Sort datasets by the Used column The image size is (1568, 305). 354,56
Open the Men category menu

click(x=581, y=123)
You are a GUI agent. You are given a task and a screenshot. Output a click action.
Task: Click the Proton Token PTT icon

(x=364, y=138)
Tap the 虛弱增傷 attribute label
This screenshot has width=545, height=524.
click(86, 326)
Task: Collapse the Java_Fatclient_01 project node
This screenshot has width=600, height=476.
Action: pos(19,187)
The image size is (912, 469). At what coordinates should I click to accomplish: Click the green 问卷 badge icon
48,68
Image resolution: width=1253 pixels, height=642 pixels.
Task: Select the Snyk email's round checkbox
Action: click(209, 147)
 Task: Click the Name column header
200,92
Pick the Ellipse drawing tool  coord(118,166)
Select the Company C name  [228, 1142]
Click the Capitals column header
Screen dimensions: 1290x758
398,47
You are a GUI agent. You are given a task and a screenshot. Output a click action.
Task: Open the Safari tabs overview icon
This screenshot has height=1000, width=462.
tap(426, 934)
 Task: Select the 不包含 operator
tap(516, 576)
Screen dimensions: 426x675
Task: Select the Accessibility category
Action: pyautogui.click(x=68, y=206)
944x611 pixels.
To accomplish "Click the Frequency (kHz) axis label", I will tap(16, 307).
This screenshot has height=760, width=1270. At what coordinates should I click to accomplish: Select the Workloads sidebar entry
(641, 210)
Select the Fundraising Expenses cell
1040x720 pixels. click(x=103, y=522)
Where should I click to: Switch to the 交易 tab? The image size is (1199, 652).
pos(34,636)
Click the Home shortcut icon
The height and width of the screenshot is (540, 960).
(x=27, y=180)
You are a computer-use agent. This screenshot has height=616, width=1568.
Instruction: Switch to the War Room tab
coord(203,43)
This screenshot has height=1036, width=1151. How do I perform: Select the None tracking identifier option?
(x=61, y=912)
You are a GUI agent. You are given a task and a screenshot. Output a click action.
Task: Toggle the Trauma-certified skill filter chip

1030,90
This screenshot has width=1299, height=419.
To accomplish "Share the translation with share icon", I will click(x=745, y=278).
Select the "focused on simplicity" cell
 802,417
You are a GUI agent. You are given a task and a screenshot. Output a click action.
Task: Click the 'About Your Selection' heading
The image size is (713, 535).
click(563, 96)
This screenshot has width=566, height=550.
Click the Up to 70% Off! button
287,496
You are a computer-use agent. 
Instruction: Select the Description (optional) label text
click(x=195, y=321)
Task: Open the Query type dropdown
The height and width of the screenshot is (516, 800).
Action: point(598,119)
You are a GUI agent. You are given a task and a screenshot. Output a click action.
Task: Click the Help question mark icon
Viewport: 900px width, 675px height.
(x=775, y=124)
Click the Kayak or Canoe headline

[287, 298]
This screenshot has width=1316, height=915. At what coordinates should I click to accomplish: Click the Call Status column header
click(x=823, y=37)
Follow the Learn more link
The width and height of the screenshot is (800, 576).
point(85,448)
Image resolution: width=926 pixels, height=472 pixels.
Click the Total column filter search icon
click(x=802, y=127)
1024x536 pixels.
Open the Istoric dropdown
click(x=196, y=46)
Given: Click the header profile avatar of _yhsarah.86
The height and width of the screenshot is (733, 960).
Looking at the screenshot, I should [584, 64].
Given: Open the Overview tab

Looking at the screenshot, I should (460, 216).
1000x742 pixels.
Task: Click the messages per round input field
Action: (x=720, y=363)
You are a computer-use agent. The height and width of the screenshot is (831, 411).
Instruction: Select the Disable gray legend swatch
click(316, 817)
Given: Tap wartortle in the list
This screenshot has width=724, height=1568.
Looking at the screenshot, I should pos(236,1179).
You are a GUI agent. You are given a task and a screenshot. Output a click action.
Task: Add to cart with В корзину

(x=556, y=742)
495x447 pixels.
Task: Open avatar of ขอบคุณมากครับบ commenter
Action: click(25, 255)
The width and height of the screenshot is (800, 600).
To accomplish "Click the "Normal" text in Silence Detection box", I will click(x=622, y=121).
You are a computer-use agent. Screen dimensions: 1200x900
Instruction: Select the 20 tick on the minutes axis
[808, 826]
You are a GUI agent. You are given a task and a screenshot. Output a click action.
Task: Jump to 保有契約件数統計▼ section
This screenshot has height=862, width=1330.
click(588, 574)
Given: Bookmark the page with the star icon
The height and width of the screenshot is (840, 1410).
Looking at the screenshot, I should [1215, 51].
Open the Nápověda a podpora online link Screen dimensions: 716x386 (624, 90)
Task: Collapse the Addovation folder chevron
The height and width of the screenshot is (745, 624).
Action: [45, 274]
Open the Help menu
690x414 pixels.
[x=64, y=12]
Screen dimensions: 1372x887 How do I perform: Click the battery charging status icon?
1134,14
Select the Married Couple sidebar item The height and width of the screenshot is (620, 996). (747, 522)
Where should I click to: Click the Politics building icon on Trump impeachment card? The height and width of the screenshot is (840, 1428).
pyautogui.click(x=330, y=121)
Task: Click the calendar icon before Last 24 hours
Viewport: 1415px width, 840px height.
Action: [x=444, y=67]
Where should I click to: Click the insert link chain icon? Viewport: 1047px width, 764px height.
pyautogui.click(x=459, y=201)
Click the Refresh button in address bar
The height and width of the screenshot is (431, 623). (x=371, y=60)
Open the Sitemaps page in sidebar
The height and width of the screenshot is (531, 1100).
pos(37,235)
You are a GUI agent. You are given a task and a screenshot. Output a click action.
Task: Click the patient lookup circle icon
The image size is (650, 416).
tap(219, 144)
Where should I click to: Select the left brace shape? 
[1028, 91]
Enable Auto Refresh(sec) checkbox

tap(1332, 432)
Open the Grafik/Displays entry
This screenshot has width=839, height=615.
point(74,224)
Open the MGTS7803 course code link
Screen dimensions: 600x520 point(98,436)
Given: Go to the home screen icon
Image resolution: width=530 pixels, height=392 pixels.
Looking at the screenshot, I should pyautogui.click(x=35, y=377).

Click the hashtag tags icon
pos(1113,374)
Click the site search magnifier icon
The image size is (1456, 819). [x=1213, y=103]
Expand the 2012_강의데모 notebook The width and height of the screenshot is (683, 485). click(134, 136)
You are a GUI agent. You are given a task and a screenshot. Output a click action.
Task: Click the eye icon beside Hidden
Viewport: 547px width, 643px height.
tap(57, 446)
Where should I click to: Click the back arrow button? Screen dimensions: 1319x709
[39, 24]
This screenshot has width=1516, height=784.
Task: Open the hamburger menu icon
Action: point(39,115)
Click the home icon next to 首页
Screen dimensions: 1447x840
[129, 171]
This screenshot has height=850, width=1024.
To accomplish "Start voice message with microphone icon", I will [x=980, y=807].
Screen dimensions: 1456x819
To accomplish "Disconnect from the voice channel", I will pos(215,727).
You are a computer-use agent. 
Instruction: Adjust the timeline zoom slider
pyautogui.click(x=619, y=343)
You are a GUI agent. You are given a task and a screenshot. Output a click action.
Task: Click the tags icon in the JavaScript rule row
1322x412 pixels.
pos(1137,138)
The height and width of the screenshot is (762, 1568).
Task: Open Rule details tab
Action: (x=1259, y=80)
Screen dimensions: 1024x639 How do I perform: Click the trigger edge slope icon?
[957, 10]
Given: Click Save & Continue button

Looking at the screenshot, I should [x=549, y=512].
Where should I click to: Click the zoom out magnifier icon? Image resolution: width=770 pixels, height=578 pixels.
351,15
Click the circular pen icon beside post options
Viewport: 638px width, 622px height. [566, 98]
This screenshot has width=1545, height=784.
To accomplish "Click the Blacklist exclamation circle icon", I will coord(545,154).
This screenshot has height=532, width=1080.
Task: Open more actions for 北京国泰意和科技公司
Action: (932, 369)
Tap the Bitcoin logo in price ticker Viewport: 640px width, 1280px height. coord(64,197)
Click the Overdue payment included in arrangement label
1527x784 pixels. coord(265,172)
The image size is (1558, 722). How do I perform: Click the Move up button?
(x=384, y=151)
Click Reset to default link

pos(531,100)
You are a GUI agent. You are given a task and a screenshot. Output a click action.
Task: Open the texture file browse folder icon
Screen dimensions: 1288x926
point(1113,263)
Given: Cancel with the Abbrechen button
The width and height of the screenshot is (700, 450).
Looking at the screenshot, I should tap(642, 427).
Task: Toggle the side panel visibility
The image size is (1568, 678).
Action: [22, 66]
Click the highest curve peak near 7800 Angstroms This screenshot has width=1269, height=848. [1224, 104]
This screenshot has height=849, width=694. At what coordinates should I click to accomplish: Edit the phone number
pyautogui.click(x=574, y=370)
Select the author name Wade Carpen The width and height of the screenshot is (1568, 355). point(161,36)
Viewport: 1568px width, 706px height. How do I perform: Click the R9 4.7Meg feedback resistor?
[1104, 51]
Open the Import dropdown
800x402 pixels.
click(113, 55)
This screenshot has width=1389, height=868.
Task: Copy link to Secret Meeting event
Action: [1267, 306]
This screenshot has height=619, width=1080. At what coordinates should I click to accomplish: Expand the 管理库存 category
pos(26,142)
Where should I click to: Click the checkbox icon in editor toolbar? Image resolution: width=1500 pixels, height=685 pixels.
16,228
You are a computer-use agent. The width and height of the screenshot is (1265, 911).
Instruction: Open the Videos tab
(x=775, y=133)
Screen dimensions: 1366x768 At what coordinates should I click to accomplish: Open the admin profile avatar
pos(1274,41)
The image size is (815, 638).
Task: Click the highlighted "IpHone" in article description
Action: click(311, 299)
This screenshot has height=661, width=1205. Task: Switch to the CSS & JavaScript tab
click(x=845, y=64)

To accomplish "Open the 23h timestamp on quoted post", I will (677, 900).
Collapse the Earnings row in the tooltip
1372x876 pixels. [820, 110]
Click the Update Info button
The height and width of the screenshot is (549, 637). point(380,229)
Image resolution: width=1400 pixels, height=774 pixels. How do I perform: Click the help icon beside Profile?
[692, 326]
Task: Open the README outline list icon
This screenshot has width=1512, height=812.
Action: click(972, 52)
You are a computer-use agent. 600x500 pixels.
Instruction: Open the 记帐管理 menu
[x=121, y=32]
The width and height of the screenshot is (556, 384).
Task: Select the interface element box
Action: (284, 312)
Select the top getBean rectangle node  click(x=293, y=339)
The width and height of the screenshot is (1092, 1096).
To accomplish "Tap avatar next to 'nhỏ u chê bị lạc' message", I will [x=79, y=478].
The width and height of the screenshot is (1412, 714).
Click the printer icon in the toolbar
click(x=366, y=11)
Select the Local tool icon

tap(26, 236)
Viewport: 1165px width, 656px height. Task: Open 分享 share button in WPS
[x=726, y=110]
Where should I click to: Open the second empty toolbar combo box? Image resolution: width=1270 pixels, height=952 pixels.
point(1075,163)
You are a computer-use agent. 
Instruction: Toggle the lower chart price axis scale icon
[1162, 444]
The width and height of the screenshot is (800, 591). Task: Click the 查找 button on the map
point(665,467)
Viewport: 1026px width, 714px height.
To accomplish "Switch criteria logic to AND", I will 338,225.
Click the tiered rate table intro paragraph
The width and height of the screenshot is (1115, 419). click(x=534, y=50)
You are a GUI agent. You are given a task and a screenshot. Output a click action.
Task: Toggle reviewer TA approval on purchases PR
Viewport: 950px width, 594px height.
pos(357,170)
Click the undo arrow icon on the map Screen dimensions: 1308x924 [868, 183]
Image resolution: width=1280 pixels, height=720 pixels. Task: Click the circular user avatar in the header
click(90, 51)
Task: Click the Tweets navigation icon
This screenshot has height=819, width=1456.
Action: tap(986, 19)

====

Report every line of the rows above that contains the word "dropdown", treating uppercase and lowercase letters as different.

● IN RESPONSE:
Task: Open the Query type dropdown
Open the Istoric dropdown
Open the Import dropdown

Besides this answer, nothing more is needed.